PEI: You are seeking $600 million for your latest vehicle Tata Opportunities Fund II. How is this fundraising process different from the previous capital raise?

BP: In general, there is increased interest from LPs in the Indian market and the prospects seem promising. Our first fund had a concentration of Asian and North American LPs. Now we are seeing wide-based interest across more geographies, from sovereign wealth funds and pension funds to financial institutions.

Fund II will have the same strategy as our first fund, targeting growth and buyout deals in India where we have an edge leveraging our team and Tata. While the opportunity to raise capital for India-focused funds is high, we are focused on deal sizes between $30 million and $100 million. Our eight deals in Fund I have been in that range.

PEI: Are you expecting to see more co-investments for Fund II?

BP: Yes. We do co-investments more opportunistically and have not yet thought of creating a side car for co-investments; that would depend on the merits of the deal. Where we see the transaction value and which kinds of investors best meet the value creation potential of a deal – these factors drive our co-investment strategy. Our focus is on investors who can co-underwrite, i.e. do diligence deals alongside us. This also gives us a proof of concept in terms of the investor universe being ready with such transactions.

We think that with our investors it’s always useful for them to get their fair share of co-investment opportunities – that strengthens the relationship, improves their returns, and adds more muscle for us to do deals.

PEI: You closed your debut fund in 2013 on $595 million. How is it faring performance wise?

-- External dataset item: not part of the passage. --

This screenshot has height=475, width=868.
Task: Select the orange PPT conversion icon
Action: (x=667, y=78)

BP: Overall, our portfolio is tracking over 23 percent EBITDA growth and we expect to grow more than 25 percent this financial year. We continue to see healthy marks in our portfolio via a combination of good entry pricing, fast growth, scale and market leadership of our portfolio companies. With public markets in India growing almost 30 percent year-on-year in 2017, it is a good period for value recognition and realisation and we are actively working in this direction.